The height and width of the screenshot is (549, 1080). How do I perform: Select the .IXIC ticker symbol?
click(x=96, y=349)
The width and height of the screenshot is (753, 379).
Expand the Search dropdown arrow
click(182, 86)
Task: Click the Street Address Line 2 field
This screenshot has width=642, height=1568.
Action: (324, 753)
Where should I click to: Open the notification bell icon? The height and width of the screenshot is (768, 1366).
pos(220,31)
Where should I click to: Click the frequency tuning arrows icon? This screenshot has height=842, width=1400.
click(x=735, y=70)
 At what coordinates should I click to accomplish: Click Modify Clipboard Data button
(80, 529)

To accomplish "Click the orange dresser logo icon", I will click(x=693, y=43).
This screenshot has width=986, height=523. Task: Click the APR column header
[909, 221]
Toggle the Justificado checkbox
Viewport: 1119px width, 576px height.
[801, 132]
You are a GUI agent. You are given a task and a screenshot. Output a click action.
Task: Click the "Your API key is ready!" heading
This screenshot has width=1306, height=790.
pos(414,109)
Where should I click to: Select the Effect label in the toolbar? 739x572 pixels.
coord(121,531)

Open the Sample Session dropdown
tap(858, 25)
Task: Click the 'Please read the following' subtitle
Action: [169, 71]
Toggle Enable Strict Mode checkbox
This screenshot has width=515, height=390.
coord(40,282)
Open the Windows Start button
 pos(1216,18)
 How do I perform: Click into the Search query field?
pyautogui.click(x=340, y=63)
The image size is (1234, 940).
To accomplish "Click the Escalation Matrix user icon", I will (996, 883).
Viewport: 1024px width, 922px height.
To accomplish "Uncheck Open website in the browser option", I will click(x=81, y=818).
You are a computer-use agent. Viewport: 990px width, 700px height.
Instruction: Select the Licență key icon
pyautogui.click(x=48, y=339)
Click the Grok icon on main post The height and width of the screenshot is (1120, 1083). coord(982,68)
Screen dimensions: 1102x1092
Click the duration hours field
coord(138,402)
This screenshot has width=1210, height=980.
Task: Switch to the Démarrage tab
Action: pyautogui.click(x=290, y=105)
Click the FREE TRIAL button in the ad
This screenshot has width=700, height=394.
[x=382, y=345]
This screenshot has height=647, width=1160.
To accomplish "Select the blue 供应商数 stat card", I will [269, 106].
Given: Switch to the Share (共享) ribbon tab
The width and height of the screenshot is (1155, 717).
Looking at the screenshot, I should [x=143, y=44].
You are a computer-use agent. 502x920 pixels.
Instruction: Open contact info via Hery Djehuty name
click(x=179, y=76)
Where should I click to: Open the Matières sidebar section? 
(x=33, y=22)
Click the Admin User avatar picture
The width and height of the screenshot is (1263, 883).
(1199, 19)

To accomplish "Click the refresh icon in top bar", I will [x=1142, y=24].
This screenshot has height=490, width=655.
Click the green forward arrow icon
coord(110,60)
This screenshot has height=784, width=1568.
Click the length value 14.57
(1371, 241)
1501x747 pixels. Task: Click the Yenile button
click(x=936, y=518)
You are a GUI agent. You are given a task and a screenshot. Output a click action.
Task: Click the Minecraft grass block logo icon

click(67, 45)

....................

TASK STATEMENT
Whatever else the listing above holds, retype exactly only the lines from the one containing "This screenshot has width=1306, height=790." to the one containing "The image size is (1234, 940).", both ends kept.

RESULT OF THIS TASK
This screenshot has width=1306, height=790.
pos(414,109)
Where should I click to: Select the Effect label in the toolbar? 739x572 pixels.
coord(121,531)

Open the Sample Session dropdown
tap(858, 25)
Task: Click the 'Please read the following' subtitle
Action: [169, 71]
Toggle Enable Strict Mode checkbox
This screenshot has width=515, height=390.
coord(40,282)
Open the Windows Start button
 pos(1216,18)
 How do I perform: Click into the Search query field?
pyautogui.click(x=340, y=63)
The image size is (1234, 940).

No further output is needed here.